» Exercise prompt
Each entry must be output exactly as it appears.

» Records to use
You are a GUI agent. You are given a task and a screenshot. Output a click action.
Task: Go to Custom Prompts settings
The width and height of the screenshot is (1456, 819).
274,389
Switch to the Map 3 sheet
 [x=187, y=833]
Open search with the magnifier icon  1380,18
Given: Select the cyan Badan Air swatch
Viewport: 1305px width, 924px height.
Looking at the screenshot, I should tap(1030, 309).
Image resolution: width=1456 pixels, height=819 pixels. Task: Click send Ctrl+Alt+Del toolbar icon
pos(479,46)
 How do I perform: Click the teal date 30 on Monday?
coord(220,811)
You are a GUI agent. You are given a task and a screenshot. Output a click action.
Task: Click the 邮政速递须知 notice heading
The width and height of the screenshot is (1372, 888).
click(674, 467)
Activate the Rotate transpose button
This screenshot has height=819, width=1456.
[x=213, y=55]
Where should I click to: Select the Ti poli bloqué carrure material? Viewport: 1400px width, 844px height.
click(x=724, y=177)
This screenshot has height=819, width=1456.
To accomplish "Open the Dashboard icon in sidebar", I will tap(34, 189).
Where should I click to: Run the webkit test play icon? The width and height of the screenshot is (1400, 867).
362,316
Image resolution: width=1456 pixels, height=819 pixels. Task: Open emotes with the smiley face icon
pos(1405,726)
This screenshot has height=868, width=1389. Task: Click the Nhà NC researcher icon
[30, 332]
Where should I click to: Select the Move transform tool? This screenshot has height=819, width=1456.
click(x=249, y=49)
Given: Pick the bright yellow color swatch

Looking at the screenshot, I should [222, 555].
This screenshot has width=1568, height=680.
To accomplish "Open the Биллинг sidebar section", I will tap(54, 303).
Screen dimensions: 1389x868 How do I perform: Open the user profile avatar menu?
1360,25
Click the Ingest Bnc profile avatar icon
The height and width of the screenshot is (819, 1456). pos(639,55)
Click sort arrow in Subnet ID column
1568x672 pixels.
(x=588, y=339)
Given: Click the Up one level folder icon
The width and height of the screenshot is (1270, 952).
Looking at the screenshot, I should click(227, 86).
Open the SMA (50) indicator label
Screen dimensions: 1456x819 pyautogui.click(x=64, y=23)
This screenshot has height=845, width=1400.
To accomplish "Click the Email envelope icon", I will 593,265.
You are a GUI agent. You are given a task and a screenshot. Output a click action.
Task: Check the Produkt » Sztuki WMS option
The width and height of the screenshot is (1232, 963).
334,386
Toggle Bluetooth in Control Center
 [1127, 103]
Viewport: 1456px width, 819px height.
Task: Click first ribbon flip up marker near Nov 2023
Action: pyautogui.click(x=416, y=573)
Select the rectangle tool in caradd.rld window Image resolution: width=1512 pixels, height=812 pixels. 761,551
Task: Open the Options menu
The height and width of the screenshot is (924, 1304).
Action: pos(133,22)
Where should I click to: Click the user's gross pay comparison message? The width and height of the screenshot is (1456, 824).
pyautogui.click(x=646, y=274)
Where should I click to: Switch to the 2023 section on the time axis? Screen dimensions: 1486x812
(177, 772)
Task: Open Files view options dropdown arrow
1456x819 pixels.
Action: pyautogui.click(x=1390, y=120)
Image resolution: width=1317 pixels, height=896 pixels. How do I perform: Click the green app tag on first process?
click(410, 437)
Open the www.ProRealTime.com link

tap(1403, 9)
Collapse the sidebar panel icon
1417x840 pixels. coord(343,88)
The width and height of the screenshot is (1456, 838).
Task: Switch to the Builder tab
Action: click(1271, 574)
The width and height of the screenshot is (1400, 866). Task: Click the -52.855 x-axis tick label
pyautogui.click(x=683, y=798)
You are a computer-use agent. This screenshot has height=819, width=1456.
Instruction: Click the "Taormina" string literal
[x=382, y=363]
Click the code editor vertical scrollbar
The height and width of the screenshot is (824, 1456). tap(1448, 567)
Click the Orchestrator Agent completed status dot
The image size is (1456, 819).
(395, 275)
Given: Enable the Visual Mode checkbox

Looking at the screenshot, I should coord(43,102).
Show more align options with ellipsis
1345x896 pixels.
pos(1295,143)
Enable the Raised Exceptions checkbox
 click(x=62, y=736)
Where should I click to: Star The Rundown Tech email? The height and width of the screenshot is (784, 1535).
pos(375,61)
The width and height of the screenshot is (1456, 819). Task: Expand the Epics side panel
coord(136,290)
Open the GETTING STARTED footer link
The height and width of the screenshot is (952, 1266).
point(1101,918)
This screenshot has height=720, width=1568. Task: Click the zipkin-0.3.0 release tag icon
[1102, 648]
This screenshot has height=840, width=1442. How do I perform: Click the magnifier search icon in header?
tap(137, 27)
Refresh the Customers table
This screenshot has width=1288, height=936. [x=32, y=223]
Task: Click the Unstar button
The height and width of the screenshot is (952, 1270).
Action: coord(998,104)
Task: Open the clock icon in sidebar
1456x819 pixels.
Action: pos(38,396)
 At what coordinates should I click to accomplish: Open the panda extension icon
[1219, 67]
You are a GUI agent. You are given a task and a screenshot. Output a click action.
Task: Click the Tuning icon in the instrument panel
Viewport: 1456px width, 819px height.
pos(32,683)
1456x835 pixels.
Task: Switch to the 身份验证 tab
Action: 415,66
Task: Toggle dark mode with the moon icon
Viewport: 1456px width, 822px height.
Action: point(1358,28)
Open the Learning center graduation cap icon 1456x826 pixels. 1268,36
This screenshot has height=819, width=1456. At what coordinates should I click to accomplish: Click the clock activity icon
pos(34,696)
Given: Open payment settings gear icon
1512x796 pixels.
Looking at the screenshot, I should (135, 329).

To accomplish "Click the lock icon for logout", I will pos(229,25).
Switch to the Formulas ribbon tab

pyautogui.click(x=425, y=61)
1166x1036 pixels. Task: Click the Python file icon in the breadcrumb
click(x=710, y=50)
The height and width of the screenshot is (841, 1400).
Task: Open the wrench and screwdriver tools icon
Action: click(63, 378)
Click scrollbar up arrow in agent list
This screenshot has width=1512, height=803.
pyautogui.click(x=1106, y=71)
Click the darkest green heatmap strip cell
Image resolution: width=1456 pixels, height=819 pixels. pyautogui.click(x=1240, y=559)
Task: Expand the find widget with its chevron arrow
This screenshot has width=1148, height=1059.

» Response
You are a GUI agent. You are given a task and a screenshot. Output a click action.
Task: Go to Custom Prompts settings
The width and height of the screenshot is (1456, 819).
274,389
Switch to the Map 3 sheet
 [x=187, y=833]
Open search with the magnifier icon  1380,18
Given: Select the cyan Badan Air swatch
Viewport: 1305px width, 924px height.
Looking at the screenshot, I should tap(1030, 309).
Image resolution: width=1456 pixels, height=819 pixels. Task: Click send Ctrl+Alt+Del toolbar icon
pos(479,46)
 How do I perform: Click the teal date 30 on Monday?
coord(220,811)
You are a GUI agent. You are given a task and a screenshot. Output a click action.
Task: Click the 邮政速递须知 notice heading
The width and height of the screenshot is (1372, 888).
click(674, 467)
Activate the Rotate transpose button
This screenshot has height=819, width=1456.
[x=213, y=55]
Where should I click to: Select the Ti poli bloqué carrure material? Viewport: 1400px width, 844px height.
click(x=724, y=177)
This screenshot has height=819, width=1456.
To accomplish "Open the Dashboard icon in sidebar", I will tap(34, 189).
Where should I click to: Run the webkit test play icon? The width and height of the screenshot is (1400, 867).
362,316
Image resolution: width=1456 pixels, height=819 pixels. Task: Open emotes with the smiley face icon
pos(1405,726)
This screenshot has height=868, width=1389. Task: Click the Nhà NC researcher icon
[30, 332]
Where should I click to: Select the Move transform tool? This screenshot has height=819, width=1456.
click(x=249, y=49)
Given: Pick the bright yellow color swatch

Looking at the screenshot, I should [222, 555].
This screenshot has width=1568, height=680.
To accomplish "Open the Биллинг sidebar section", I will tap(54, 303).
Screen dimensions: 1389x868 How do I perform: Open the user profile avatar menu?
1360,25
Click the Ingest Bnc profile avatar icon
The height and width of the screenshot is (819, 1456). pos(639,55)
Click sort arrow in Subnet ID column
1568x672 pixels.
(x=588, y=339)
Given: Click the Up one level folder icon
The width and height of the screenshot is (1270, 952).
Looking at the screenshot, I should click(227, 86).
Open the SMA (50) indicator label
Screen dimensions: 1456x819 pyautogui.click(x=64, y=23)
This screenshot has height=845, width=1400.
To accomplish "Click the Email envelope icon", I will 593,265.
You are a GUI agent. You are given a task and a screenshot. Output a click action.
Task: Check the Produkt » Sztuki WMS option
The width and height of the screenshot is (1232, 963).
334,386
Toggle Bluetooth in Control Center
 [1127, 103]
Viewport: 1456px width, 819px height.
Task: Click first ribbon flip up marker near Nov 2023
Action: pyautogui.click(x=416, y=573)
Select the rectangle tool in caradd.rld window Image resolution: width=1512 pixels, height=812 pixels. 761,551
Task: Open the Options menu
The height and width of the screenshot is (924, 1304).
Action: pos(133,22)
Where should I click to: Click the user's gross pay comparison message? The width and height of the screenshot is (1456, 824).
pyautogui.click(x=646, y=274)
Where should I click to: Switch to the 2023 section on the time axis? Screen dimensions: 1486x812
(177, 772)
Task: Open Files view options dropdown arrow
1456x819 pixels.
Action: pyautogui.click(x=1390, y=120)
Image resolution: width=1317 pixels, height=896 pixels. How do I perform: Click the green app tag on first process?
click(410, 437)
Open the www.ProRealTime.com link

tap(1403, 9)
Collapse the sidebar panel icon
1417x840 pixels. coord(343,88)
The width and height of the screenshot is (1456, 838).
Task: Switch to the Builder tab
Action: click(1271, 574)
The width and height of the screenshot is (1400, 866). Task: Click the -52.855 x-axis tick label
pyautogui.click(x=683, y=798)
You are a computer-use agent. This screenshot has height=819, width=1456.
Instruction: Click the "Taormina" string literal
[x=382, y=363]
Click the code editor vertical scrollbar
The height and width of the screenshot is (824, 1456). tap(1448, 567)
Click the Orchestrator Agent completed status dot
The image size is (1456, 819).
(395, 275)
Given: Enable the Visual Mode checkbox

Looking at the screenshot, I should coord(43,102).
Show more align options with ellipsis
1345x896 pixels.
pos(1295,143)
Enable the Raised Exceptions checkbox
 click(x=62, y=736)
Where should I click to: Star The Rundown Tech email? The height and width of the screenshot is (784, 1535).
pos(375,61)
The width and height of the screenshot is (1456, 819). Task: Expand the Epics side panel
coord(136,290)
Open the GETTING STARTED footer link
The height and width of the screenshot is (952, 1266).
point(1101,918)
This screenshot has height=720, width=1568. Task: Click the zipkin-0.3.0 release tag icon
[1102, 648]
This screenshot has height=840, width=1442. How do I perform: Click the magnifier search icon in header?
tap(137, 27)
Refresh the Customers table
This screenshot has width=1288, height=936. [x=32, y=223]
Task: Click the Unstar button
The height and width of the screenshot is (952, 1270).
Action: coord(998,104)
Task: Open the clock icon in sidebar
1456x819 pixels.
Action: pos(38,396)
 At what coordinates should I click to accomplish: Open the panda extension icon
[1219, 67]
You are a GUI agent. You are given a task and a screenshot. Output a click action.
Task: Click the Tuning icon in the instrument panel
Viewport: 1456px width, 819px height.
pos(32,683)
1456x835 pixels.
Task: Switch to the 身份验证 tab
Action: 415,66
Task: Toggle dark mode with the moon icon
Viewport: 1456px width, 822px height.
Action: point(1358,28)
Open the Learning center graduation cap icon 1456x826 pixels. 1268,36
This screenshot has height=819, width=1456. At what coordinates should I click to accomplish: Click the clock activity icon
pos(34,696)
Given: Open payment settings gear icon
1512x796 pixels.
Looking at the screenshot, I should (135, 329).

To accomplish "Click the lock icon for logout", I will pos(229,25).
Switch to the Formulas ribbon tab

pyautogui.click(x=425, y=61)
1166x1036 pixels. Task: Click the Python file icon in the breadcrumb
click(x=710, y=50)
The height and width of the screenshot is (841, 1400).
Task: Open the wrench and screwdriver tools icon
Action: click(63, 378)
Click scrollbar up arrow in agent list
This screenshot has width=1512, height=803.
pyautogui.click(x=1106, y=71)
Click the darkest green heatmap strip cell
Image resolution: width=1456 pixels, height=819 pixels. pyautogui.click(x=1240, y=559)
Task: Expand the find widget with its chevron arrow
This screenshot has width=1148, height=1059.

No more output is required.